# Increased quality by changing a setting



## TomFord (Jul 15, 2014)

Hello all,

Wanted to share a simple adjustment I made that increased quality. In my system the laptop is connected to the AVR via HDMI. With the level of the components I've always wondered why under "information" on AVR the audio was always at 48 kHz regardless of the quality of recording playing. 
While looking at the settings under 
- Hardware & Devices - Sound , noticed for the first time that there is a large variety of sampling rates to be used for playback. They were all set by default to the lowest of 48 kHz, (CD quality believe it says) so I switched them to the highest available which is 'Studio quality, 192 kHz'. Every file I've played since is now at 192 kHz. 
Have to admit, it's not a significant improvement by any means (remember that the next time the latest DAC, or must have new device drops) some may not tell an improvement at all, yet noticed that certain nuances of the audio come through clearer/louder. Try it out if you can. One of the extremely rare if not the first free improvement I've encountered in HT. 
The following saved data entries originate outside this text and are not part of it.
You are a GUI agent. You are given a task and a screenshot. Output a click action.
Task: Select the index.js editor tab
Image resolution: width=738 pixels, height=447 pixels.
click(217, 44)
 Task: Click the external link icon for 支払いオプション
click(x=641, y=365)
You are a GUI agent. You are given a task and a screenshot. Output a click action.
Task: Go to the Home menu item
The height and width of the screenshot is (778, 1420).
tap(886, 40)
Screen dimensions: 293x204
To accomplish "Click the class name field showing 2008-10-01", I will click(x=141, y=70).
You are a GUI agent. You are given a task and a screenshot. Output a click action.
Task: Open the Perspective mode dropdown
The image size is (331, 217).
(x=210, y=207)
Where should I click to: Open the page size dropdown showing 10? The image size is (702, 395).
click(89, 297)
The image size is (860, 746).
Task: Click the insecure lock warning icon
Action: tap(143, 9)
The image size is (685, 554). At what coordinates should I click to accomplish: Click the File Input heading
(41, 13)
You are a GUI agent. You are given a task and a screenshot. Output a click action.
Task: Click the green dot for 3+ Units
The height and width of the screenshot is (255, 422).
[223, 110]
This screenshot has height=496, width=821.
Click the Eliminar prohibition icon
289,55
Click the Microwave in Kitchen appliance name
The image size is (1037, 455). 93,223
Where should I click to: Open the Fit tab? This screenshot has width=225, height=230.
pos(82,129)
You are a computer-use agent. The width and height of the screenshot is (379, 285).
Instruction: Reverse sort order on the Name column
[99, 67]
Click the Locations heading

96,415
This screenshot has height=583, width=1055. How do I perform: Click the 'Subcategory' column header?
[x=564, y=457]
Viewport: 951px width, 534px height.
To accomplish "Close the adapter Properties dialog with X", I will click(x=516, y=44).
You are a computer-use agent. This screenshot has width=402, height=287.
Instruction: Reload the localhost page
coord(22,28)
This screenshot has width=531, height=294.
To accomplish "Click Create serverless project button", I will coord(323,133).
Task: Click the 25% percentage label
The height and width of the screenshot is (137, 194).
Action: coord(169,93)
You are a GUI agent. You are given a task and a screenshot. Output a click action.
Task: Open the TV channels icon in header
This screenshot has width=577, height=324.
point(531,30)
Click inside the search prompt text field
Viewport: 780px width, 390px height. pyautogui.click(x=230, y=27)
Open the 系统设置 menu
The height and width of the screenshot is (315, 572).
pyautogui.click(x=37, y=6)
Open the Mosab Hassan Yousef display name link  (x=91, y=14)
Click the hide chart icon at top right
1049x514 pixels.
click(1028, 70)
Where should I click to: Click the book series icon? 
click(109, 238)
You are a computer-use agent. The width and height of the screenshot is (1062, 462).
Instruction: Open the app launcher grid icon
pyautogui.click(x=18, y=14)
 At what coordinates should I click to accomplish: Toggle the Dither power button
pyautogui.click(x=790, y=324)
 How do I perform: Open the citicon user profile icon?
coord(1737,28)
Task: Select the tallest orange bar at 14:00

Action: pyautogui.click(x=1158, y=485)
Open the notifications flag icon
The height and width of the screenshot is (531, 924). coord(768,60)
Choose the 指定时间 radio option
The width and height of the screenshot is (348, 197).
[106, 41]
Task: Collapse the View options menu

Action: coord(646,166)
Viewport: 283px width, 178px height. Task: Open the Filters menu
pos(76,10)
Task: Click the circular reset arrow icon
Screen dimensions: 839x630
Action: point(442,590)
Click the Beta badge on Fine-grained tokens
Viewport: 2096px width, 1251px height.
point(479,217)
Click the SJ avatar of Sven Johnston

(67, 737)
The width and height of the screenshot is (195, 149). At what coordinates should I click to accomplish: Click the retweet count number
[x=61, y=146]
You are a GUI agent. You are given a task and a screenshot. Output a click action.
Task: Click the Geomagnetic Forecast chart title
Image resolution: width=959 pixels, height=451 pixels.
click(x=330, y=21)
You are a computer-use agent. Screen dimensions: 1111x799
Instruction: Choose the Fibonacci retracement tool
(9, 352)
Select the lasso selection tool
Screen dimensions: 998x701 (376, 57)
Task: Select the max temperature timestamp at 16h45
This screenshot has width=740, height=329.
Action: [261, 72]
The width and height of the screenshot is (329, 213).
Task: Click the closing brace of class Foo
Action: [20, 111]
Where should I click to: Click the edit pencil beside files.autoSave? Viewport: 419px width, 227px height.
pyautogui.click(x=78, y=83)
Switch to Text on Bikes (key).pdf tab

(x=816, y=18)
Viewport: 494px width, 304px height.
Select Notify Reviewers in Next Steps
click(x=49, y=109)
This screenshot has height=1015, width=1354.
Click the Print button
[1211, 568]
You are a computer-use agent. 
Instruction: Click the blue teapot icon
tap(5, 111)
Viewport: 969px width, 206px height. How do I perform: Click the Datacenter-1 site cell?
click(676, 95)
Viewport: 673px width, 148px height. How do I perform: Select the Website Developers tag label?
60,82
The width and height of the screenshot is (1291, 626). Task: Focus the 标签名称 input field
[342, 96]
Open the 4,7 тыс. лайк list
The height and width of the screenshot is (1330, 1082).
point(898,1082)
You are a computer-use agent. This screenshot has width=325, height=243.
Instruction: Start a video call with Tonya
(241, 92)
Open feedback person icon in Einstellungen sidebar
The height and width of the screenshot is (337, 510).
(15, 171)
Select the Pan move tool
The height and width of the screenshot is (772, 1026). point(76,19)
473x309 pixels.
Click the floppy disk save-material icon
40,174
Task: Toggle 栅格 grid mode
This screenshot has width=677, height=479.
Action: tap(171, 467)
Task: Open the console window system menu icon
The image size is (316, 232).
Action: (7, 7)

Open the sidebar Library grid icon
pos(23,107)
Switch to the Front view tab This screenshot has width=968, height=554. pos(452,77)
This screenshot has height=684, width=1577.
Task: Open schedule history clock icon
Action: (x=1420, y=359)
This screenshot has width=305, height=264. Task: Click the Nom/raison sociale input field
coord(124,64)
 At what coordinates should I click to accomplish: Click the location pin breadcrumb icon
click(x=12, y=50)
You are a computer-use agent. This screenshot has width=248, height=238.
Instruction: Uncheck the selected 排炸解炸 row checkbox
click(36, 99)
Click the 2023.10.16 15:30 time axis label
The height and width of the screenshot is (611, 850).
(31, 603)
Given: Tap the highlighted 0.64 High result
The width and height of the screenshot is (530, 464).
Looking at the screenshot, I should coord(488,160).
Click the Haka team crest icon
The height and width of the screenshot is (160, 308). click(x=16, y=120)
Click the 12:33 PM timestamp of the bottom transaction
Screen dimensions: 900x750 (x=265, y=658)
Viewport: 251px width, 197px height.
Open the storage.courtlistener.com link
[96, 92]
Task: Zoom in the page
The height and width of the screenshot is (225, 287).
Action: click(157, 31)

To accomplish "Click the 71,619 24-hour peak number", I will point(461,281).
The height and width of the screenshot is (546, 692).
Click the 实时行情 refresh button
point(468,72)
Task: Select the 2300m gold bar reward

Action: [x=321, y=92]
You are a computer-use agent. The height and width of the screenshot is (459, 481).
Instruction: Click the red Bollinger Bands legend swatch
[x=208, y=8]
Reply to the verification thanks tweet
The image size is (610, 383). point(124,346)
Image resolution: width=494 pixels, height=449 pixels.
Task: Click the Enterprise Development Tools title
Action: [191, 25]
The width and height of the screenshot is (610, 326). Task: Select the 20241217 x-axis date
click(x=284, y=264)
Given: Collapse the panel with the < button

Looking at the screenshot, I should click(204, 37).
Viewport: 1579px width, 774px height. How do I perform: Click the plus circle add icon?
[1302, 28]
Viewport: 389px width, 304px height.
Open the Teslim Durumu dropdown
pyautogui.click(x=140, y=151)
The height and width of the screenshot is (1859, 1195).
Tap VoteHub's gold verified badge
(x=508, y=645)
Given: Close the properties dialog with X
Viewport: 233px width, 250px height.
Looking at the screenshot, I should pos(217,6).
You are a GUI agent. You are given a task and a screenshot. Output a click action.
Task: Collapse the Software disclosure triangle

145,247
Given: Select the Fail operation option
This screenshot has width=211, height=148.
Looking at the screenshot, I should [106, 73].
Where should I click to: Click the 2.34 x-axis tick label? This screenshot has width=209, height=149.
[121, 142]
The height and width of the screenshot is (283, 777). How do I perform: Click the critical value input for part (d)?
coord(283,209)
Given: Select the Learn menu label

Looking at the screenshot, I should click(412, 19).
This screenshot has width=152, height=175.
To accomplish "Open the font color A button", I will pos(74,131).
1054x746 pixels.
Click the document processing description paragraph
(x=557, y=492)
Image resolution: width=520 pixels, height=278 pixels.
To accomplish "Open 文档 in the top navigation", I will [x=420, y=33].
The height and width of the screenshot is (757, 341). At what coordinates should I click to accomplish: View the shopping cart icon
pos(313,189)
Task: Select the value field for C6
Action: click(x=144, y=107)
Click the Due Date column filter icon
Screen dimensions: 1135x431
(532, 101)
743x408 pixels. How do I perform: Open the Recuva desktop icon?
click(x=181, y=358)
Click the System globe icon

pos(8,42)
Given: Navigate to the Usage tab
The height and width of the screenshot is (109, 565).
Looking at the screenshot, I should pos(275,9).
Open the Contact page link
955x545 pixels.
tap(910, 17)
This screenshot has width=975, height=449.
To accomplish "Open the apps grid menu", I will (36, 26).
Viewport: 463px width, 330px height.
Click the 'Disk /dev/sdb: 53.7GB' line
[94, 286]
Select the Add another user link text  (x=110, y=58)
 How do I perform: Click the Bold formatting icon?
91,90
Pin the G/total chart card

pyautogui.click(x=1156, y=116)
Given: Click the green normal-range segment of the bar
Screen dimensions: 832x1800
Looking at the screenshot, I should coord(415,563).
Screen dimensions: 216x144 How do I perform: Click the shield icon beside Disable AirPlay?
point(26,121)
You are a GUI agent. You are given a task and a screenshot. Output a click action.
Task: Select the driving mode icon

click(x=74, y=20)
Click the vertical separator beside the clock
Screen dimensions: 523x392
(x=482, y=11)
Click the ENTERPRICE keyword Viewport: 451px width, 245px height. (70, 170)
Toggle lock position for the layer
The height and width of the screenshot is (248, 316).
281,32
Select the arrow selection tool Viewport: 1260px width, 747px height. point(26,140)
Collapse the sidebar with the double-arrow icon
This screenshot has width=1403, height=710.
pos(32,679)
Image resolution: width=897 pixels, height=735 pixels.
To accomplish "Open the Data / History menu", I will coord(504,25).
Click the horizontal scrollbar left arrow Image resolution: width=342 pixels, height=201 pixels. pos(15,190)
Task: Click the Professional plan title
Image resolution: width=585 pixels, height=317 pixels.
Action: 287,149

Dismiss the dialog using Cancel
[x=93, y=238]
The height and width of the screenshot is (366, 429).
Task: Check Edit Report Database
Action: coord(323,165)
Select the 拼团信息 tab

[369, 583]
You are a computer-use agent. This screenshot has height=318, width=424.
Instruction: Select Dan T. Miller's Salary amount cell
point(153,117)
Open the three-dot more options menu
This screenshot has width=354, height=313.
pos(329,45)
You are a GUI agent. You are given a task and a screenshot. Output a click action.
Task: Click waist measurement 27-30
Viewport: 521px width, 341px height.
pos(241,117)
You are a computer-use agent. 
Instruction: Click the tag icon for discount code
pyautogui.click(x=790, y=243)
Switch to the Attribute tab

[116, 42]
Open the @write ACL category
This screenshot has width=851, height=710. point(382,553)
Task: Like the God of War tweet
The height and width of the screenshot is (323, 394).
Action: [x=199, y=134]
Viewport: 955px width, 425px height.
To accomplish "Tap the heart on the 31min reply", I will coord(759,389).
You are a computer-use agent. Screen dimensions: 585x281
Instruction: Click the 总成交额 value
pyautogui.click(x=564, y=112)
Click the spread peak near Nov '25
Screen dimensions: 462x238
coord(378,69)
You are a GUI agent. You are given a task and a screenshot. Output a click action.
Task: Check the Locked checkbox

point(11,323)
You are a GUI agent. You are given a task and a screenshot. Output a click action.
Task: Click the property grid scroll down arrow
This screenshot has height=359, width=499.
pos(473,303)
Hope this helps some of you out. 

Have a good one gents


----------



## theJman (Mar 3, 2012)

This is actually a good tip to let people know about, one I've been doing for a very long time now.

I have a ton of music on my laptop so I use earbuds quite often. One of the first things I do is change the quality setting to 192kHz. That way the electronics are never a bottleneck to sound quality.


----------



## Kal Rubinson (Aug 3, 2006)

TomFord said:


> Every file I've played since is now at 192 kHz.


All? I suspect that you are up-sampling your files unless your library consists only of hi-rez files. Not a problem but that doesn't make them hi-rez.


----------